Exercise brief:
Skipping any pictures, give all of the records below again exactly.

::: Data to use :::

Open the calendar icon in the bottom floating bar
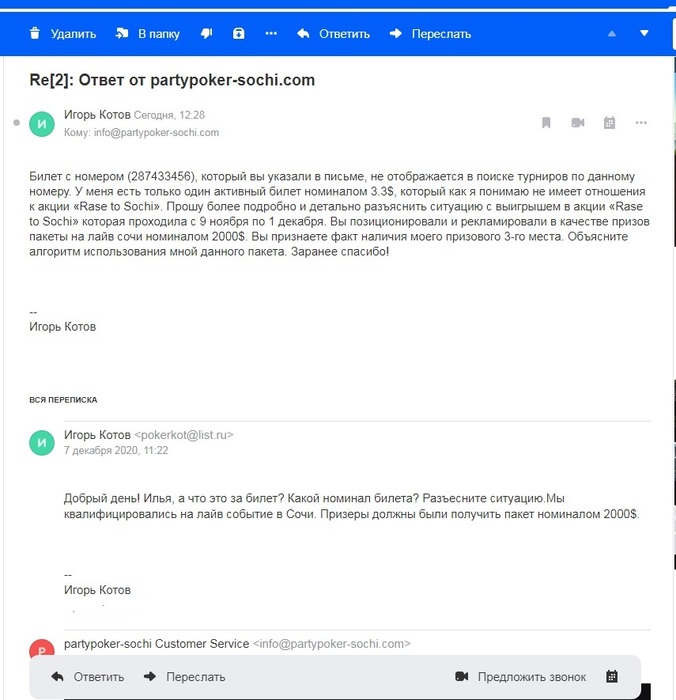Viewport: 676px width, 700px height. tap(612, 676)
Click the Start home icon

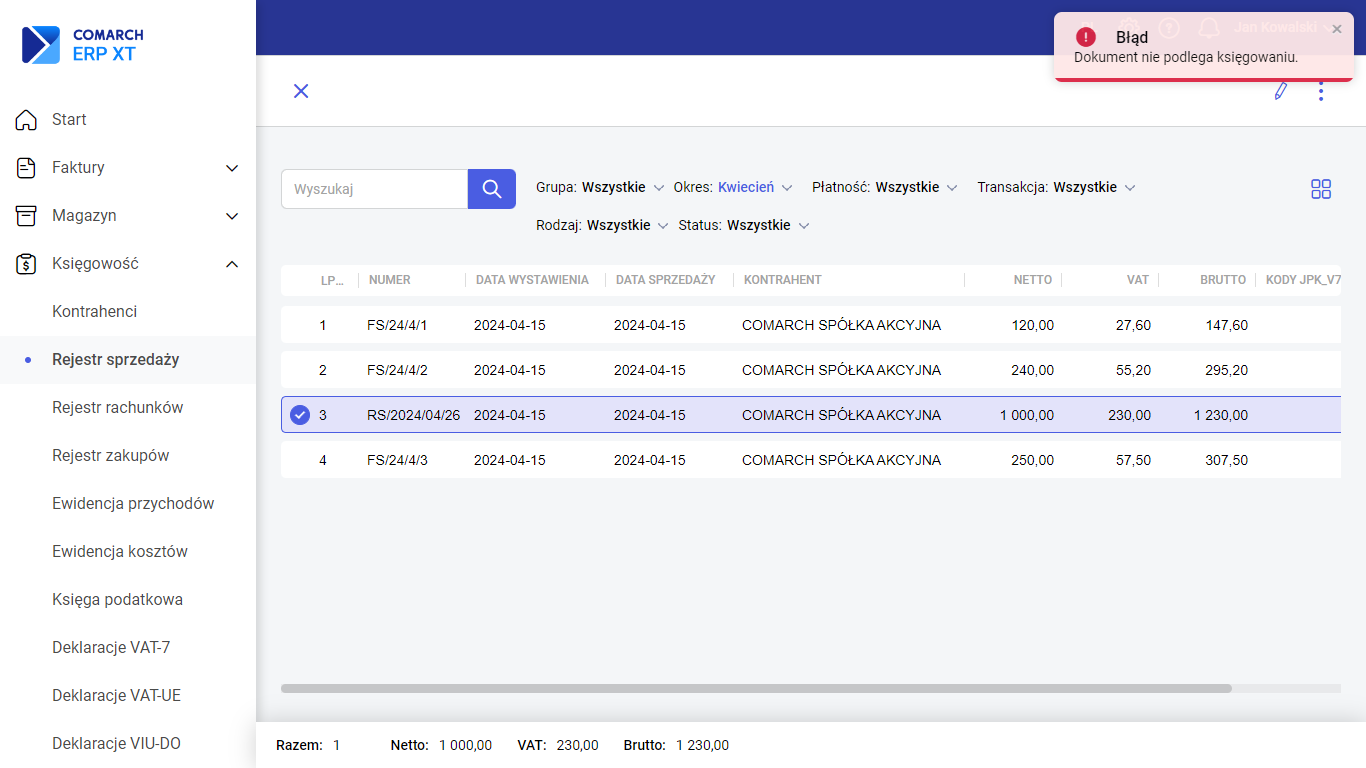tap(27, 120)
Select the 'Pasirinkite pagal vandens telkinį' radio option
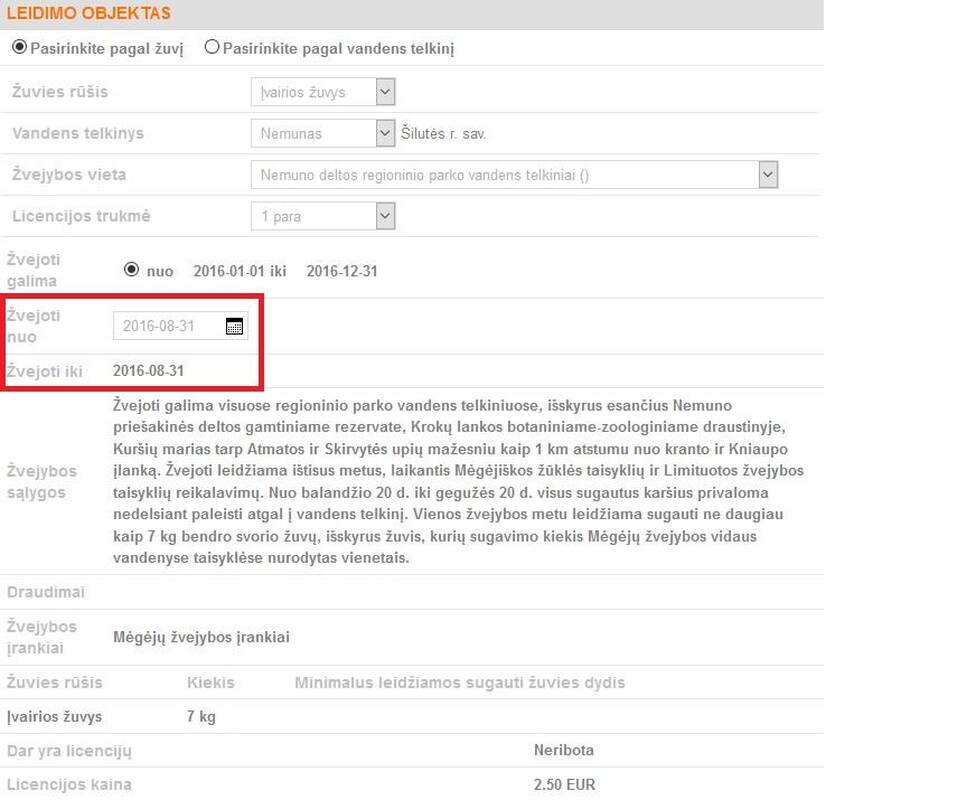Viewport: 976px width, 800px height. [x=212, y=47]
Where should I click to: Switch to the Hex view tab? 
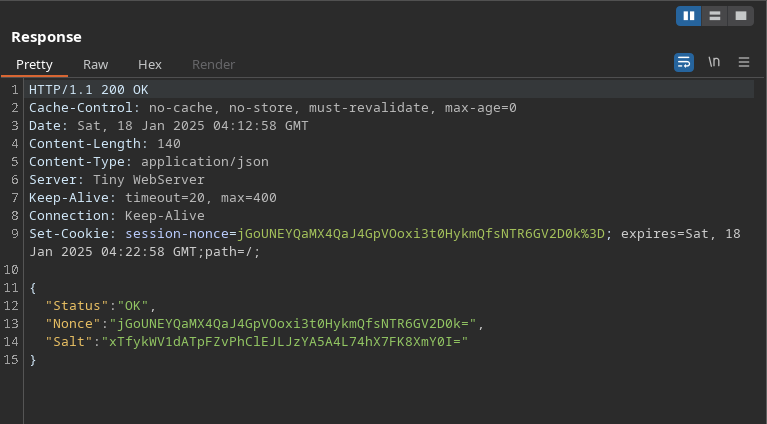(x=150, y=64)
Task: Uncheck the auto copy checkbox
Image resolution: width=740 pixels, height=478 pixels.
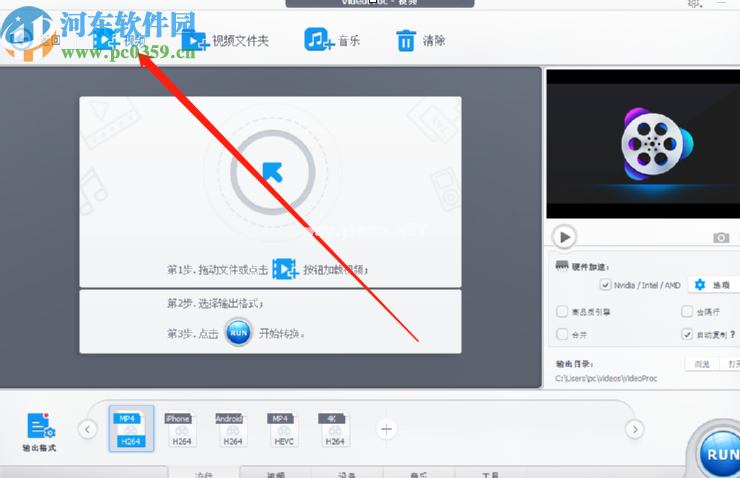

:::

Exercise solution:
Open the calendar icon in the bottom floating bar
Viewport: 676px width, 700px height. tap(612, 676)
Click the Start home icon

tap(27, 120)
Select the 'Pasirinkite pagal vandens telkinį' radio option
Viewport: 976px width, 800px height. [x=212, y=47]
Where should I click to: Switch to the Hex view tab? 
(x=150, y=64)
Task: Uncheck the auto copy checkbox
Image resolution: width=740 pixels, height=478 pixels.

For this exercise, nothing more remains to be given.